> [The task]: All lines between the start of the listing below and the line containing "Shipping (554, 774)", inclusive, must be repeated exactly.

> [Data extracts]:
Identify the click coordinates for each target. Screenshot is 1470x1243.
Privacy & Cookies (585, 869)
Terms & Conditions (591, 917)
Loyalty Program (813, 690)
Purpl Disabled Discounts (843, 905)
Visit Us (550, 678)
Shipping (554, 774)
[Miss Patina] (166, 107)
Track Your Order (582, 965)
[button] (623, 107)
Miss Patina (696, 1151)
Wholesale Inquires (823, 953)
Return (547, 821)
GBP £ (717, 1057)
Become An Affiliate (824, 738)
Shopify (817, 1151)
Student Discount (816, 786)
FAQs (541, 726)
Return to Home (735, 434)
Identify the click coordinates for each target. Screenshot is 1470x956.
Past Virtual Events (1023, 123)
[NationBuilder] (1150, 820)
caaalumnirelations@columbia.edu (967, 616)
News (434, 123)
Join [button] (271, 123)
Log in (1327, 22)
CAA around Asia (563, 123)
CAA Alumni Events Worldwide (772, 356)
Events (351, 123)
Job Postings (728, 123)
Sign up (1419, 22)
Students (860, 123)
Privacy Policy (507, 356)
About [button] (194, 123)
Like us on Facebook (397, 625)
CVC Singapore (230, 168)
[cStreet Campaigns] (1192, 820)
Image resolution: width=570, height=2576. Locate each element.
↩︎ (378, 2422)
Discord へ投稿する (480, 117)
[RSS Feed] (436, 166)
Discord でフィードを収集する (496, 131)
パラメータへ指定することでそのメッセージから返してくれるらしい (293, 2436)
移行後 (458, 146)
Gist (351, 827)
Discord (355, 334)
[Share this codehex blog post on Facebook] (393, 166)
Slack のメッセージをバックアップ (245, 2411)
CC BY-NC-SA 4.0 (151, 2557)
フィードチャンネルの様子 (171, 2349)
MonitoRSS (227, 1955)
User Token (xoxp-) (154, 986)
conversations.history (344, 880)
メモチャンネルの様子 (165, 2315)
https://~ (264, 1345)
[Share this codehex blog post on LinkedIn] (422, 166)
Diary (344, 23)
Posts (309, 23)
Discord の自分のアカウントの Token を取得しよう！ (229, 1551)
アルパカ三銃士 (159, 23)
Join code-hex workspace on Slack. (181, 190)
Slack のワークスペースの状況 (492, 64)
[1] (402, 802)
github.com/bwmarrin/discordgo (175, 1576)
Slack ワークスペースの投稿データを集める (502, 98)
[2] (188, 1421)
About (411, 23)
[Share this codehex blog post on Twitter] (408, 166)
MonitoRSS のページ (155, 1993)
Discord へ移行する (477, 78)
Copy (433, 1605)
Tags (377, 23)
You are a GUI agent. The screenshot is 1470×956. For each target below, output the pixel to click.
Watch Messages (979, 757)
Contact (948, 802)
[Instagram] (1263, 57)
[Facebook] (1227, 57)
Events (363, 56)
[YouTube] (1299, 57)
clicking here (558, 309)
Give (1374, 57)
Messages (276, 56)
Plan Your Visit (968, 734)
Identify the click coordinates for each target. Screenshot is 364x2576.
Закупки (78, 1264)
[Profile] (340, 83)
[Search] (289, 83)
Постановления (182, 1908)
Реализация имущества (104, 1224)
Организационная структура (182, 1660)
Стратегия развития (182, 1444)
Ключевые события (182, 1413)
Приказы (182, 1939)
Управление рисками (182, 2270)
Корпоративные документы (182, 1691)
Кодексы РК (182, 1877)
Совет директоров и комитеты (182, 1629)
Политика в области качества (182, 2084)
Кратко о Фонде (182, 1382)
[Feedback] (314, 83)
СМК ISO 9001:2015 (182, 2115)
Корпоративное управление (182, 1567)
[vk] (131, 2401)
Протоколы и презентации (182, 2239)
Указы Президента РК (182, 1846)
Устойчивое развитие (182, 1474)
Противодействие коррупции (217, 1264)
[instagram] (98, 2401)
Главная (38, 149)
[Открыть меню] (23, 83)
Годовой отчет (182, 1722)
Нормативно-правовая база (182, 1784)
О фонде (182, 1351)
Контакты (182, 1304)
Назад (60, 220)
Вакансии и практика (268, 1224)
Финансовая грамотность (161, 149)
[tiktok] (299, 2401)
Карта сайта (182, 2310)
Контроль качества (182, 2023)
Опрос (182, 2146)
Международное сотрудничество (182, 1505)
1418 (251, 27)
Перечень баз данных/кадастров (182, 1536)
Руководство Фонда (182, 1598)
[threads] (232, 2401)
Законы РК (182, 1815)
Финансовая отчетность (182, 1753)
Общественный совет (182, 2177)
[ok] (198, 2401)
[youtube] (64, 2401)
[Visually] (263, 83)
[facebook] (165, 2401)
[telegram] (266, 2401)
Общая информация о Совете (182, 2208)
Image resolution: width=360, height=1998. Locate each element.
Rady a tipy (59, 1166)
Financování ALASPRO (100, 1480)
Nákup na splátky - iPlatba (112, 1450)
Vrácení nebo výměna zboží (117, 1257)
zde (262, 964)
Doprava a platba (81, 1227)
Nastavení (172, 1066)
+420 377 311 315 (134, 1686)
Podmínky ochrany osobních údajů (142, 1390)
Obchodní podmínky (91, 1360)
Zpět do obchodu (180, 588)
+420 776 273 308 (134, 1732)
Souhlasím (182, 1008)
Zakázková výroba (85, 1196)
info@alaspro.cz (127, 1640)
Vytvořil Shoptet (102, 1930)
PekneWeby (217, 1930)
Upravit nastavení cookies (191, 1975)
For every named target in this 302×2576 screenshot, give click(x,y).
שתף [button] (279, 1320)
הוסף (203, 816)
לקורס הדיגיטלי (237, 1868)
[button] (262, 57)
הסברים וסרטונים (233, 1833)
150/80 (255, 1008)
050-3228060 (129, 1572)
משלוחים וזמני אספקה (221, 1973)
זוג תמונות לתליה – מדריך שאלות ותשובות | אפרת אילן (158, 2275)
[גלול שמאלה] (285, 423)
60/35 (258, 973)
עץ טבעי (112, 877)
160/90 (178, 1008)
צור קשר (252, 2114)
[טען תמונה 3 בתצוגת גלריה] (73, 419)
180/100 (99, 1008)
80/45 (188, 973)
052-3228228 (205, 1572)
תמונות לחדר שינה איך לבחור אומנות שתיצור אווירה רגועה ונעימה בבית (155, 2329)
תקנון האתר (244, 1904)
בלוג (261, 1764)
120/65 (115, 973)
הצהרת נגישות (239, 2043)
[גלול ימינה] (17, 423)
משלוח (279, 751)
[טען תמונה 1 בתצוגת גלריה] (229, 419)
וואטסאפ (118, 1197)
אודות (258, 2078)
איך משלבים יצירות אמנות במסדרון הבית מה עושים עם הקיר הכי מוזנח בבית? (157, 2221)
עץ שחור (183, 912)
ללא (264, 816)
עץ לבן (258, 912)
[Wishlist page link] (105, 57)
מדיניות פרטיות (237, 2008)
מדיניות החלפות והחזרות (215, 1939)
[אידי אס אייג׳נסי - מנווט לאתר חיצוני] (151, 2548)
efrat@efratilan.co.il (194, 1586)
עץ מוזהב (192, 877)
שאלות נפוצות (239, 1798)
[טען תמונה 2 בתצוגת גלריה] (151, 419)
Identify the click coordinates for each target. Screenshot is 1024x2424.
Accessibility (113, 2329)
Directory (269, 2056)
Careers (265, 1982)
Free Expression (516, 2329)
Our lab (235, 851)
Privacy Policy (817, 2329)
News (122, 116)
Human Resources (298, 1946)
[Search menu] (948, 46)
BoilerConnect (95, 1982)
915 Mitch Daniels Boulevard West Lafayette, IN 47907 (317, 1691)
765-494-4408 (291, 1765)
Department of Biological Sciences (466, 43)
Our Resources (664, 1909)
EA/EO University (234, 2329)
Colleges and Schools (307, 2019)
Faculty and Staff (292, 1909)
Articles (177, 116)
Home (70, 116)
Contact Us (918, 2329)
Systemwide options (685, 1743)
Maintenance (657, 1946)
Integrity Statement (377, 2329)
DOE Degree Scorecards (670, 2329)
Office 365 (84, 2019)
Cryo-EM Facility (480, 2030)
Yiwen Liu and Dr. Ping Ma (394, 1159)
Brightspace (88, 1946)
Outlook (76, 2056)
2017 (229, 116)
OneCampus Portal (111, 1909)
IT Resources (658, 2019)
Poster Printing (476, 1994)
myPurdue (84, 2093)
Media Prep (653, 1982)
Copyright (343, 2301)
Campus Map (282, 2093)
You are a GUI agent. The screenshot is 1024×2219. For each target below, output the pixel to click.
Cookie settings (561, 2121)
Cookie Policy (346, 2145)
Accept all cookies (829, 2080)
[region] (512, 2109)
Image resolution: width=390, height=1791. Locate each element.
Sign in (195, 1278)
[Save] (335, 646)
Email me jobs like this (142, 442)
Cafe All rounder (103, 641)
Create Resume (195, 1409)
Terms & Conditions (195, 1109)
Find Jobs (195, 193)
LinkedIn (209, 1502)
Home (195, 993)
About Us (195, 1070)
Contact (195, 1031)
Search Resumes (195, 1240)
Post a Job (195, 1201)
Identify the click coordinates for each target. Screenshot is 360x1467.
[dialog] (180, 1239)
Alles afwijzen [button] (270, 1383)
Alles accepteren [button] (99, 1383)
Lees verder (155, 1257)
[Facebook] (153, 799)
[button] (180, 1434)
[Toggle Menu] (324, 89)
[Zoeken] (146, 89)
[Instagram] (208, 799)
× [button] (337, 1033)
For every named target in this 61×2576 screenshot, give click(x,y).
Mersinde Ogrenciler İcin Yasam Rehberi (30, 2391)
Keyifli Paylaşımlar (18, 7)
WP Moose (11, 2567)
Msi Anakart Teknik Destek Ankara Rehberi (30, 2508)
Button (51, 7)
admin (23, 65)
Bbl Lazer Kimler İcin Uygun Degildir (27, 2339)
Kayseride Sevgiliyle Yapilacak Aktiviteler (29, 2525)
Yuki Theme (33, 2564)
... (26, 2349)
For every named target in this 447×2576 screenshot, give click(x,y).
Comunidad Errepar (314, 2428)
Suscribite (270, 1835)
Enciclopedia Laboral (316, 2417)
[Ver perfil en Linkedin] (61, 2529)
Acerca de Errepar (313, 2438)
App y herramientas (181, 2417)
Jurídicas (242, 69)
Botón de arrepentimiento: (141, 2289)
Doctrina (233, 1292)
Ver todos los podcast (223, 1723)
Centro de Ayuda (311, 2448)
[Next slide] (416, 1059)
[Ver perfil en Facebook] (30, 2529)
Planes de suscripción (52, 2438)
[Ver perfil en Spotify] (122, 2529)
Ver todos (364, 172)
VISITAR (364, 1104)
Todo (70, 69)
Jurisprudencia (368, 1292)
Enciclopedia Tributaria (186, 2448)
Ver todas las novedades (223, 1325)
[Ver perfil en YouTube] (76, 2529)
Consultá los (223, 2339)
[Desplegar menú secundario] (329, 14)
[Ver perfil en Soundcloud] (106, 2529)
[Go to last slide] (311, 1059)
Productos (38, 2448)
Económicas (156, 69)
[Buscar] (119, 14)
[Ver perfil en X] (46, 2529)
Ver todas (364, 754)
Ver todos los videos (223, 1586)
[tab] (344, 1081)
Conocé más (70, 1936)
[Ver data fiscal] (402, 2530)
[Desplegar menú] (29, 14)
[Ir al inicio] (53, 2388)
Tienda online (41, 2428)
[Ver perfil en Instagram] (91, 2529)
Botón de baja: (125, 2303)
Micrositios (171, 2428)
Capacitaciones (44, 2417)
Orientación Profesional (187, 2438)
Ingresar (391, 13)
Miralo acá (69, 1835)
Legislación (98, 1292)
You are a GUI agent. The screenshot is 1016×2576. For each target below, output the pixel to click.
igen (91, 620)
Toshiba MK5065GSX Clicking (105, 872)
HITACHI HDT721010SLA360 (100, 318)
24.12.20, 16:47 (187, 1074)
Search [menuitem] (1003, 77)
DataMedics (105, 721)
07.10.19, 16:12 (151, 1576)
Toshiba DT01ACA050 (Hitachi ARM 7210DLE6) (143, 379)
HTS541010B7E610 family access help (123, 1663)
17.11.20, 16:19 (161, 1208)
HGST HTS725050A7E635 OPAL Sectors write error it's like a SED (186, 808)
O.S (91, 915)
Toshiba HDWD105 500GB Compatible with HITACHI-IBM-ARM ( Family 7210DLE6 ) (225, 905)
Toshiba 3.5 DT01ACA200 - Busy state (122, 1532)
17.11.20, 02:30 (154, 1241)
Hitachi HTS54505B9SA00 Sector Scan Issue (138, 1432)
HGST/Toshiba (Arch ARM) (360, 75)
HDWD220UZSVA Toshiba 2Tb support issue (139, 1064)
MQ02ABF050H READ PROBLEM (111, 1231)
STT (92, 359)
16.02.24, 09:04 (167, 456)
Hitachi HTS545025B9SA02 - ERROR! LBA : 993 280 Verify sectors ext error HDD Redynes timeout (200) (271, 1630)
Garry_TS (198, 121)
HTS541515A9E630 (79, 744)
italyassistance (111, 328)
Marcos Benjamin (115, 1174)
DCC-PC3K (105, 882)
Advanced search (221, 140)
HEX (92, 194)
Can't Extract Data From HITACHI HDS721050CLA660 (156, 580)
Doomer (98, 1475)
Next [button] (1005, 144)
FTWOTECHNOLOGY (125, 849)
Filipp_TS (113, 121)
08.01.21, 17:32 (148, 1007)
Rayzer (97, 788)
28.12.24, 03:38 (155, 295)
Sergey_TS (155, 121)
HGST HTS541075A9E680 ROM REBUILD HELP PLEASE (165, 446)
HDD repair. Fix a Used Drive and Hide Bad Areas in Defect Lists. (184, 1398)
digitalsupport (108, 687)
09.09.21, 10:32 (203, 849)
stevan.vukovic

> [Solution]:
Identify the click coordinates for each target. Screenshot is 1470x1243.
Privacy & Cookies (585, 869)
Terms & Conditions (591, 917)
Loyalty Program (813, 690)
Purpl Disabled Discounts (843, 905)
Visit Us (550, 678)
Shipping (554, 774)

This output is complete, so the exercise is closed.